(Stored data)

----------

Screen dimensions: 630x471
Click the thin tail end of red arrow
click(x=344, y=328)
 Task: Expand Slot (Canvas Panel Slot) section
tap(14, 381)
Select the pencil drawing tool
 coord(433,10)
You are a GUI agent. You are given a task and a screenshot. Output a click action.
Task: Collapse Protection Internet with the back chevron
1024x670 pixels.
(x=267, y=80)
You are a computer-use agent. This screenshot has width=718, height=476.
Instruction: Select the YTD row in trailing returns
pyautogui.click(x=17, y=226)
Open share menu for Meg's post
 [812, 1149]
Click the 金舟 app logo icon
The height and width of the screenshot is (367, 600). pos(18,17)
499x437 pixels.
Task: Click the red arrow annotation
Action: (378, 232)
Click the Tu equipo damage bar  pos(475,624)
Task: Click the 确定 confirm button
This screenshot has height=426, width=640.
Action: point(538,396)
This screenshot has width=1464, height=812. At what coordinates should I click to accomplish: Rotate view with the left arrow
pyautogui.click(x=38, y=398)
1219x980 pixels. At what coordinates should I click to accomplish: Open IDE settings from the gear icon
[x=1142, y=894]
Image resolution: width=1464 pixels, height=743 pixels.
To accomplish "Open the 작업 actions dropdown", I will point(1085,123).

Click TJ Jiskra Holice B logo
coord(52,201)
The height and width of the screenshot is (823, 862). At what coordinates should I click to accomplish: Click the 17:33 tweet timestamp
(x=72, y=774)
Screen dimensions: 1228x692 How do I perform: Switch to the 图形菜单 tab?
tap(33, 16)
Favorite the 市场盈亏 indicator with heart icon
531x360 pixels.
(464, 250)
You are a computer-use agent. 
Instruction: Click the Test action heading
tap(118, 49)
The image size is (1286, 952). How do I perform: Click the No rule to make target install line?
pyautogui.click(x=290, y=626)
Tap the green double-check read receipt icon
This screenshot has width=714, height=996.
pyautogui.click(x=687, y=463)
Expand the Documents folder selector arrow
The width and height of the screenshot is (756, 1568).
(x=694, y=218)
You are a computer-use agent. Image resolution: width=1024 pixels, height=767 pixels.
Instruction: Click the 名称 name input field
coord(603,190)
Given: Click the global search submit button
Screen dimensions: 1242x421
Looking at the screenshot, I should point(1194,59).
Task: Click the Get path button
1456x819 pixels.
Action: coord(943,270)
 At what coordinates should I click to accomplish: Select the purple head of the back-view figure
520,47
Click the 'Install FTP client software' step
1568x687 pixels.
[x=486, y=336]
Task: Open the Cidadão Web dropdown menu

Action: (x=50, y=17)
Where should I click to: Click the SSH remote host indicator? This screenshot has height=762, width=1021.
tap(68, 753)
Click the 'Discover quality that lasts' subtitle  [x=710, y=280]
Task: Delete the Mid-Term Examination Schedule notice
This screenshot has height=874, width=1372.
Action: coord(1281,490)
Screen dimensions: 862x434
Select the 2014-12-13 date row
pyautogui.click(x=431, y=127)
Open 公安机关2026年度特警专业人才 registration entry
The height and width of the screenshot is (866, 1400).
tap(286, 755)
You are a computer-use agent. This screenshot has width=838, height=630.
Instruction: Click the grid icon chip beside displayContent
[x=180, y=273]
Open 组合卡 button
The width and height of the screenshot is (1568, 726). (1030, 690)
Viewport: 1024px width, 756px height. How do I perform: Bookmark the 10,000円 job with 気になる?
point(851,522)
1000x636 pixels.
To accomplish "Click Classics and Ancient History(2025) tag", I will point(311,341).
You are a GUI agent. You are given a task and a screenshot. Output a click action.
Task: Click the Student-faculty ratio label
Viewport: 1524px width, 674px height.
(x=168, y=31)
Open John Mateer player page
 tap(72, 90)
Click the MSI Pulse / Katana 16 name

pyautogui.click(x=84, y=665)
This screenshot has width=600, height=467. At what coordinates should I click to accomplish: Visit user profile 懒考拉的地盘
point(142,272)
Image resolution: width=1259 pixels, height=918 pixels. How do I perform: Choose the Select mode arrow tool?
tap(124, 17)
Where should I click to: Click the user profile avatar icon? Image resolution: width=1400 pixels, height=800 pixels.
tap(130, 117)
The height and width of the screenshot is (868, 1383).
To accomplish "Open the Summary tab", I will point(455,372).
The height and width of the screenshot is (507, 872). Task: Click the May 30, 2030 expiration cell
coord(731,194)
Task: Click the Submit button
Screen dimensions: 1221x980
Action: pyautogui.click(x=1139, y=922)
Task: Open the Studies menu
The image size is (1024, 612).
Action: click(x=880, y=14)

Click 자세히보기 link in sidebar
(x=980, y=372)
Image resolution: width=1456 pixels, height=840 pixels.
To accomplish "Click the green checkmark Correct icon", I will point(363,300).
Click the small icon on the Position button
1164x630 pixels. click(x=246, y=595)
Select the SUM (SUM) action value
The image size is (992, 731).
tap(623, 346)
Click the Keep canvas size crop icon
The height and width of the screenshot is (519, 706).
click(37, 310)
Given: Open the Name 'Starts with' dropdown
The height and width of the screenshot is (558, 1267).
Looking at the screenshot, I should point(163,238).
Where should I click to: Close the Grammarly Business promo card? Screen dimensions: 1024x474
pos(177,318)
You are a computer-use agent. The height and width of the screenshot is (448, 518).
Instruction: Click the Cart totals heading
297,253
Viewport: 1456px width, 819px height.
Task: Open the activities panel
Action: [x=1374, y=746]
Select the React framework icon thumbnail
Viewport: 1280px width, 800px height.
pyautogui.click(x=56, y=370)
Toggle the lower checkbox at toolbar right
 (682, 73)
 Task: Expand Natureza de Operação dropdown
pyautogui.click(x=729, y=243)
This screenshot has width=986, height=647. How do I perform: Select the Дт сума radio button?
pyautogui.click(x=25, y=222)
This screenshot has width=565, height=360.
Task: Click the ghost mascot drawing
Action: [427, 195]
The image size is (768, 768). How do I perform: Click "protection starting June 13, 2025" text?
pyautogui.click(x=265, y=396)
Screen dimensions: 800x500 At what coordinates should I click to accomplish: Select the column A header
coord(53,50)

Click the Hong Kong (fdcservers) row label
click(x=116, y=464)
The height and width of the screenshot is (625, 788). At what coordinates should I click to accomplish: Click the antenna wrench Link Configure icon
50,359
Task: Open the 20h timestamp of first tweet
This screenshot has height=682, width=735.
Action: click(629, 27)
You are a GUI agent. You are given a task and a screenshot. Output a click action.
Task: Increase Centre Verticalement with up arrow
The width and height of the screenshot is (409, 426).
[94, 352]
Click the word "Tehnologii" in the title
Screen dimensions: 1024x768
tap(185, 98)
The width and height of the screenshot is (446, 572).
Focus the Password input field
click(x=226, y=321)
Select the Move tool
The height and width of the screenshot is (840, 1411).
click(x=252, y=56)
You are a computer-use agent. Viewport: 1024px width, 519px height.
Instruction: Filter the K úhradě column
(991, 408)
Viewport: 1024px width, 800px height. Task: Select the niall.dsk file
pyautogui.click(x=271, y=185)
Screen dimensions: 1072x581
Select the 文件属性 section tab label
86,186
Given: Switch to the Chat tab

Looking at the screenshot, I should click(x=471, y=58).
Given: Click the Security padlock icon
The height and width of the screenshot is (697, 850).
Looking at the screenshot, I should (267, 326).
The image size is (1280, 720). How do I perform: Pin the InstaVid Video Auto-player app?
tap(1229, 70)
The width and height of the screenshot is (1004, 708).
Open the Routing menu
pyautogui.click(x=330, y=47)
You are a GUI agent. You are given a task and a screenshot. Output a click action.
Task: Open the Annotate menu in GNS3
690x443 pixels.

----------

Could you print all of the data above once more, unaltered?

Screen dimensions: 630x471
Click the thin tail end of red arrow
click(x=344, y=328)
 Task: Expand Slot (Canvas Panel Slot) section
tap(14, 381)
Select the pencil drawing tool
 coord(433,10)
You are a GUI agent. You are given a task and a screenshot. Output a click action.
Task: Collapse Protection Internet with the back chevron
1024x670 pixels.
(x=267, y=80)
You are a computer-use agent. This screenshot has width=718, height=476.
Instruction: Select the YTD row in trailing returns
pyautogui.click(x=17, y=226)
Open share menu for Meg's post
 [812, 1149]
Click the 金舟 app logo icon
The height and width of the screenshot is (367, 600). pos(18,17)
499x437 pixels.
Task: Click the red arrow annotation
Action: (378, 232)
Click the Tu equipo damage bar  pos(475,624)
Task: Click the 确定 confirm button
This screenshot has height=426, width=640.
Action: point(538,396)
This screenshot has width=1464, height=812. At what coordinates should I click to accomplish: Rotate view with the left arrow
pyautogui.click(x=38, y=398)
1219x980 pixels. At what coordinates should I click to accomplish: Open IDE settings from the gear icon
[x=1142, y=894]
Image resolution: width=1464 pixels, height=743 pixels.
To accomplish "Open the 작업 actions dropdown", I will point(1085,123).

Click TJ Jiskra Holice B logo
coord(52,201)
The height and width of the screenshot is (823, 862). At what coordinates should I click to accomplish: Click the 17:33 tweet timestamp
(x=72, y=774)
Screen dimensions: 1228x692 How do I perform: Switch to the 图形菜单 tab?
tap(33, 16)
Favorite the 市场盈亏 indicator with heart icon
531x360 pixels.
(464, 250)
You are a computer-use agent. 
Instruction: Click the Test action heading
tap(118, 49)
The image size is (1286, 952). How do I perform: Click the No rule to make target install line?
pyautogui.click(x=290, y=626)
Tap the green double-check read receipt icon
This screenshot has width=714, height=996.
pyautogui.click(x=687, y=463)
Expand the Documents folder selector arrow
The width and height of the screenshot is (756, 1568).
(x=694, y=218)
You are a computer-use agent. Image resolution: width=1024 pixels, height=767 pixels.
Instruction: Click the 名称 name input field
coord(603,190)
Given: Click the global search submit button
Screen dimensions: 1242x421
Looking at the screenshot, I should point(1194,59).
Task: Click the Get path button
1456x819 pixels.
Action: coord(943,270)
 At what coordinates should I click to accomplish: Select the purple head of the back-view figure
520,47
Click the 'Install FTP client software' step
1568x687 pixels.
[x=486, y=336]
Task: Open the Cidadão Web dropdown menu

Action: (x=50, y=17)
Where should I click to: Click the SSH remote host indicator? This screenshot has height=762, width=1021.
tap(68, 753)
Click the 'Discover quality that lasts' subtitle  [x=710, y=280]
Task: Delete the Mid-Term Examination Schedule notice
This screenshot has height=874, width=1372.
Action: coord(1281,490)
Screen dimensions: 862x434
Select the 2014-12-13 date row
pyautogui.click(x=431, y=127)
Open 公安机关2026年度特警专业人才 registration entry
The height and width of the screenshot is (866, 1400).
tap(286, 755)
You are a computer-use agent. This screenshot has width=838, height=630.
Instruction: Click the grid icon chip beside displayContent
[x=180, y=273]
Open 组合卡 button
The width and height of the screenshot is (1568, 726). (1030, 690)
Viewport: 1024px width, 756px height. How do I perform: Bookmark the 10,000円 job with 気になる?
point(851,522)
1000x636 pixels.
To accomplish "Click Classics and Ancient History(2025) tag", I will point(311,341).
You are a GUI agent. You are given a task and a screenshot. Output a click action.
Task: Click the Student-faculty ratio label
Viewport: 1524px width, 674px height.
(x=168, y=31)
Open John Mateer player page
 tap(72, 90)
Click the MSI Pulse / Katana 16 name

pyautogui.click(x=84, y=665)
This screenshot has width=600, height=467. At what coordinates should I click to accomplish: Visit user profile 懒考拉的地盘
point(142,272)
Image resolution: width=1259 pixels, height=918 pixels. How do I perform: Choose the Select mode arrow tool?
tap(124, 17)
Where should I click to: Click the user profile avatar icon? Image resolution: width=1400 pixels, height=800 pixels.
tap(130, 117)
The height and width of the screenshot is (868, 1383).
To accomplish "Open the Summary tab", I will point(455,372).
The height and width of the screenshot is (507, 872). Task: Click the May 30, 2030 expiration cell
coord(731,194)
Task: Click the Submit button
Screen dimensions: 1221x980
Action: pyautogui.click(x=1139, y=922)
Task: Open the Studies menu
The image size is (1024, 612).
Action: click(x=880, y=14)

Click 자세히보기 link in sidebar
(x=980, y=372)
Image resolution: width=1456 pixels, height=840 pixels.
To accomplish "Click the green checkmark Correct icon", I will point(363,300).
Click the small icon on the Position button
1164x630 pixels. click(x=246, y=595)
Select the SUM (SUM) action value
The image size is (992, 731).
tap(623, 346)
Click the Keep canvas size crop icon
The height and width of the screenshot is (519, 706).
click(37, 310)
Given: Open the Name 'Starts with' dropdown
The height and width of the screenshot is (558, 1267).
Looking at the screenshot, I should point(163,238).
Where should I click to: Close the Grammarly Business promo card? Screen dimensions: 1024x474
pos(177,318)
You are a computer-use agent. The height and width of the screenshot is (448, 518).
Instruction: Click the Cart totals heading
297,253
Viewport: 1456px width, 819px height.
Task: Open the activities panel
Action: [x=1374, y=746]
Select the React framework icon thumbnail
Viewport: 1280px width, 800px height.
pyautogui.click(x=56, y=370)
Toggle the lower checkbox at toolbar right
 (682, 73)
 Task: Expand Natureza de Operação dropdown
pyautogui.click(x=729, y=243)
This screenshot has width=986, height=647. How do I perform: Select the Дт сума radio button?
pyautogui.click(x=25, y=222)
This screenshot has width=565, height=360.
Task: Click the ghost mascot drawing
Action: [427, 195]
The image size is (768, 768). How do I perform: Click "protection starting June 13, 2025" text?
pyautogui.click(x=265, y=396)
Screen dimensions: 800x500 At what coordinates should I click to accomplish: Select the column A header
coord(53,50)

Click the Hong Kong (fdcservers) row label
click(x=116, y=464)
The height and width of the screenshot is (625, 788). At what coordinates should I click to accomplish: Click the antenna wrench Link Configure icon
50,359
Task: Open the 20h timestamp of first tweet
This screenshot has height=682, width=735.
Action: click(629, 27)
You are a GUI agent. You are given a task and a screenshot. Output a click action.
Task: Increase Centre Verticalement with up arrow
The width and height of the screenshot is (409, 426).
[94, 352]
Click the word "Tehnologii" in the title
Screen dimensions: 1024x768
tap(185, 98)
The width and height of the screenshot is (446, 572).
Focus the Password input field
click(x=226, y=321)
Select the Move tool
The height and width of the screenshot is (840, 1411).
click(x=252, y=56)
You are a computer-use agent. Viewport: 1024px width, 519px height.
Instruction: Filter the K úhradě column
(991, 408)
Viewport: 1024px width, 800px height. Task: Select the niall.dsk file
pyautogui.click(x=271, y=185)
Screen dimensions: 1072x581
Select the 文件属性 section tab label
86,186
Given: Switch to the Chat tab

Looking at the screenshot, I should click(x=471, y=58).
Given: Click the Security padlock icon
The height and width of the screenshot is (697, 850).
Looking at the screenshot, I should (267, 326).
The image size is (1280, 720). How do I perform: Pin the InstaVid Video Auto-player app?
tap(1229, 70)
The width and height of the screenshot is (1004, 708).
Open the Routing menu
pyautogui.click(x=330, y=47)
You are a GUI agent. You are given a task and a screenshot. Output a click action.
Task: Open the Annotate menu in GNS3
690x443 pixels.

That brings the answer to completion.